How did Borneo get its elephant? This could be just another of Rudyard Kipling’s just so stories. The Bornean elephant is a subspecies of Asian Elephants that only exist in a small region of Borneo. Their presence on this southeastern Asian island has been a mystery. Now, in a study published in Scientific Reports, a research team led by Lounès Chikhi from Instituto Gulbenkian de Ciência (IGC, Portugal) and CNRS, Université Paul Sabatier (France), and Benoit Goossens, from Cardiff University (Wales), and Sabah Wildlife Department (Malaysia), found that elephants might have arrived on Borneo at a time of the last land bridge between the Sunda Islands in Southeast Asia.
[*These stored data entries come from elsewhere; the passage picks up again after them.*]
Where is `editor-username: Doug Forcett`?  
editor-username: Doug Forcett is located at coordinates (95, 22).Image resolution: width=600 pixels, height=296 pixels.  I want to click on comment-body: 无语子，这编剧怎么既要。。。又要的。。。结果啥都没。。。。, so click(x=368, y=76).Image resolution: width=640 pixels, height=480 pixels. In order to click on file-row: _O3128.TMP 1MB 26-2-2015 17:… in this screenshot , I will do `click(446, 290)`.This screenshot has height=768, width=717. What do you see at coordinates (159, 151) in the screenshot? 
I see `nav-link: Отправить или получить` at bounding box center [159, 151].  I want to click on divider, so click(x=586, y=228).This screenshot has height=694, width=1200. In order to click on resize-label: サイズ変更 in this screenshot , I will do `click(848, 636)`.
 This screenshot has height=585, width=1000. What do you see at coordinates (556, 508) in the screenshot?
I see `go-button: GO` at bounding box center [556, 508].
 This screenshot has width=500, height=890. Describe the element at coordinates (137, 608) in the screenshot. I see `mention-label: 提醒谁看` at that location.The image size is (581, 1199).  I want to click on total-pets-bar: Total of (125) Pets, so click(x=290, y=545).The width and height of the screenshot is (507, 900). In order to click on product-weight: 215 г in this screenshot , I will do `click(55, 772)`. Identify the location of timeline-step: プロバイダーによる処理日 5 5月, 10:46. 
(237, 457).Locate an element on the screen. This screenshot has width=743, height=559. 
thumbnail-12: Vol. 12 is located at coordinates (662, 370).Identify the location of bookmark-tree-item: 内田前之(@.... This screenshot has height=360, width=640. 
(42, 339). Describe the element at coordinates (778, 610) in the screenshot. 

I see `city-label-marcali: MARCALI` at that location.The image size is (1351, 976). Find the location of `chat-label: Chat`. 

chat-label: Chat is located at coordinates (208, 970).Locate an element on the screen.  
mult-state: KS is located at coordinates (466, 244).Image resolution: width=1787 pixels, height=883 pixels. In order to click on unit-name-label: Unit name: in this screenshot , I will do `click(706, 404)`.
Until recently, two opposing theories have been under debate to explain the origin of Bornean elephants: they could have been recently introduced by humans, maybe 300 years ago, or they could have diverged from Asian elephants a long time ago. Indeed, there are historic records reporting that, in the 17th century, neighbour Sultans offered elephants as gifts to the Bornean Sultan. Current elephants would thus be non-native elephants that turned feral. On the other hand, about 15 years ago a genetic study showed that the DNA of Bornean elephants was very different from that of other Asian elephants, suggesting a very ancient separation, on the order of 300,000 years ago. However, no elephant fossils have yet been discovered in Borneo, even though fossils from other large mammals such as orang-utans have been found.
To shed light on the mystery of Bornean elephant’s origin, Chikhi and Goossens’ team used genetic data analysis and computational modelling to study the past demographic history of these animals. It is very difficult to track ancient demographic history of animals, even more when there are no fossil records to guide the work. “What we did was to create computational models for different scenarios that might have happened. Then, we compared the results from these models with the existing genetic data, and used statistical techniques to identify the scenario that best explained the current genetic diversity of the elephant population in Borneo,” explains Lounès Chikhi.